Luis Hernández Navarro | Opinión-La Jornada
Una profunda y persistente revuelta social desde abajo sacude a México. Son ya ocho meses de movilizaciones magisteriales ininterrumpidas. Desde que el pasado 25 de febrero los profesores de Guerrero se fueron al paro indefinido en rechazo a la reforma educativa, las protestas de docentes en casi todo el país no cesan.
No hay precedente histórico de una movilización gremial de esta magnitud. Los maestros parecen no fatigarse. Suspensión de labores, ocupación de edificios públicos, bloqueo de vialidades, campamentos en plazas públicas, marchas, eventos culturales, conferencias, mesas de negociación con autoridades se suceden unas a otras a lo largo de la geografía nacional.
En el horizonte cercano no se vislumbra el fin de estas acciones de desobediencia civil. El movimiento conserva su aliento inicial y su potencia. Apenas la semana pasada, los maestros de Zacatecas y Michoacán pararon labores indefinidamente, para sumar fuerzas con los de Chiapas. Veracruz es un hervidero. Los mentores de Quintana Roo, Yucatán y Campeche formaron una instancia de coordinación regional, celebraron un festival maya alterno al oficial y no paran de bloquear carreteras.
Este lunes, decenas de miles de maestros se ampararon contra las leyes secundarias en materia educativa. Muchos más lo harán en los próximos días. Aunque desconfían profundamente de la imparcialidad e independencia del sistema judicial, los profesores van a recorrer ese terreno de lucha.
El movimiento ha enfrentado en su contra una cruzada moral propia de la guerra fría. Falseando la verdad, se le asocia con organizaciones armadas. Se le presenta como un grupo violento que defiende privilegios ilegítimos y no derechos. Se ha acosado judicialmente a algunos de sus dirigentes, levantado actas administrativas y descontado salarios de maestros de base. Grupos de provocadores y policías han golpeado y encarcelado a quienes se inconforman. A pesar de ello, las protestan continúan.

DATOS PROPORCIONADOS |
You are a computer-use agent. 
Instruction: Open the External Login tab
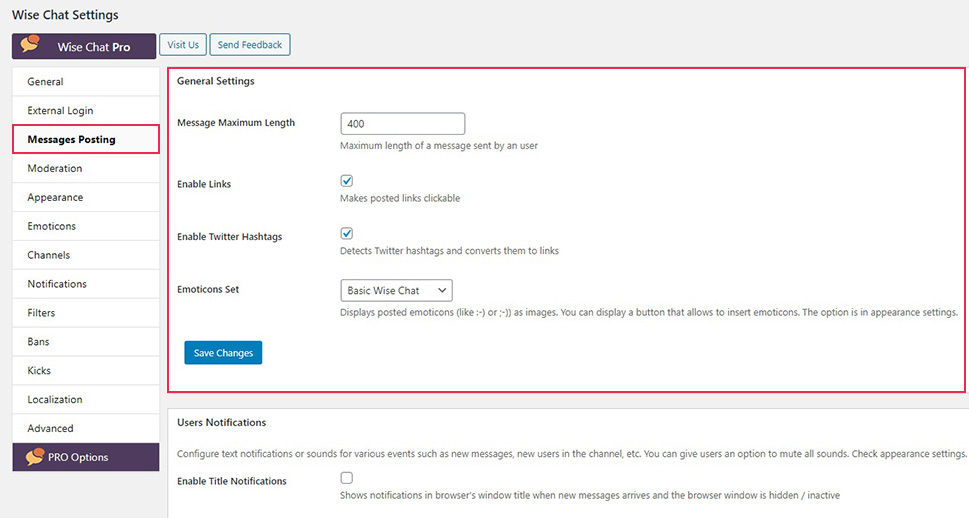pos(86,111)
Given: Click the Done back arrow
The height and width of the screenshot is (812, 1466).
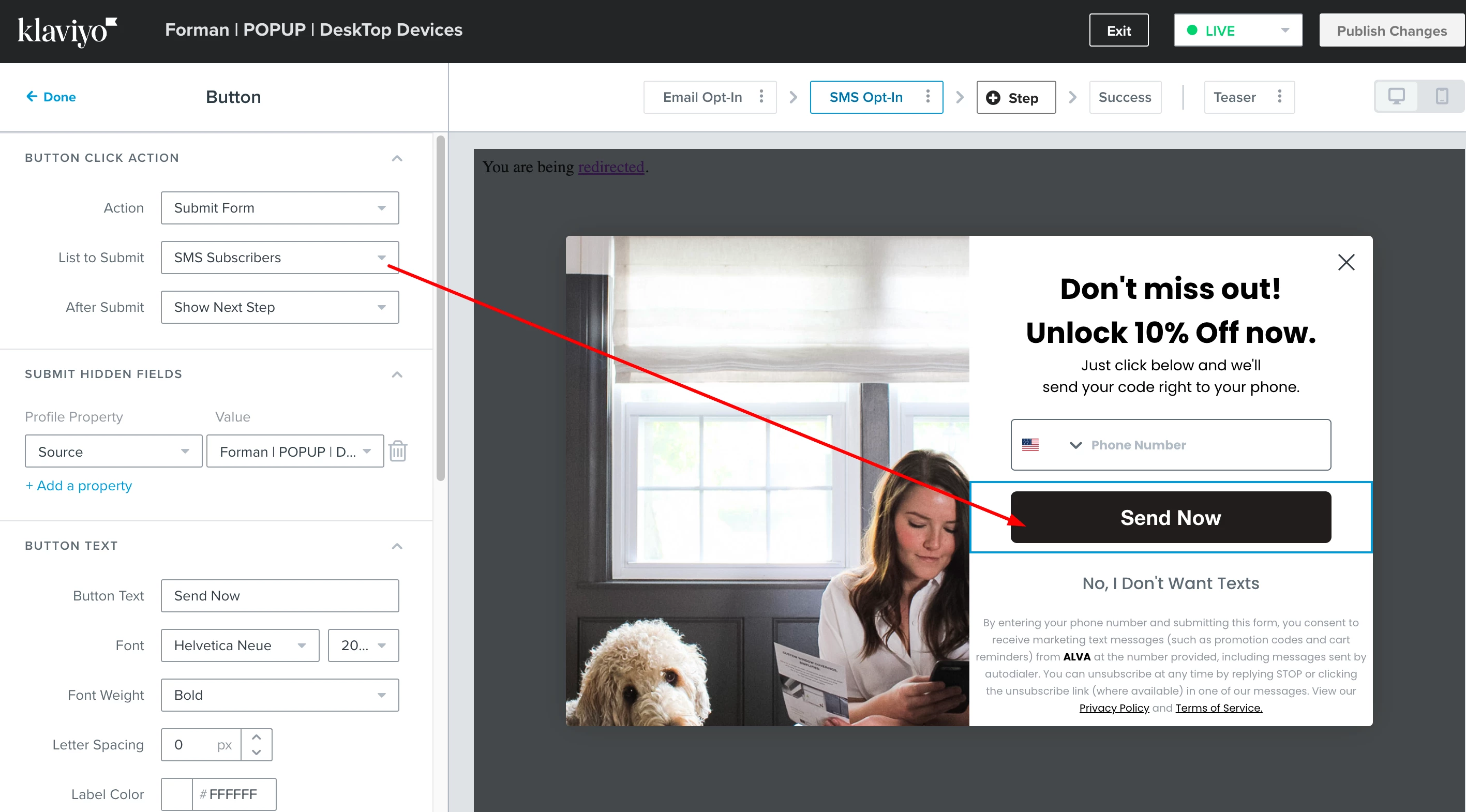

CONSIGNA A | Resume en dos oraciones el texto sobre las movilizaciones magisteriales.
CONSIGNA B | Prosigue, por favor, el texto sobre las movilizaciones magisteriales a partir de su última oración.
Las entradas son material independiente del texto sobre las movilizaciones magisteriales.

RESPUESTA A | Desde el 25 de febrero, cuando los profesores de Guerrero iniciaron un paro indefinido contra la reforma educativa, México vive ocho meses de movilizaciones magisteriales sin precedente histórico en casi todo el país. Hay paros, bloqueos, marchas, campamentos y amparos contra las leyes secundarias, y las protestas continúan sin que se vislumbre su fin pese a una campaña que las asocia falsamente con organizaciones armadas, al acoso judicial, los descuentos salariales y los encarcelamientos.

RESPUESTA B |
Una insumisión colectiva de esta magnitud y perseverancia sólo puede responder a motivaciones muy profundas. Suponer que es resultado de pequeños grupos radicalizados o de excesivas concesiones gubernamentales al negociar con la Coordinadora Nacional de Trabajadores de la Educación (CNTE) es un absurdo. De ser correcto, hace ya tiempo que el descontento docente se habría esfumado o reducido a núcleos localizados de activistas.
¿De dónde viene este hondo malestar ante la reforma educativa? De entrada, la legislación de la discordia se basó en supuestos sobre los maestros y su trabajo que no corresponden a la realidad. Como la muestra Arturo Cano en 2010 , la Secretaría de Educación Pública encargó una larga y detallada encuesta para conocer a los maestros mexicanos. El documento se llamó Disposición de los docentes al desarrollo profesional y actitudes hacia la reforma educativa y ofrece un retrato de los profesores que hoy se oponen a la reforma peñista.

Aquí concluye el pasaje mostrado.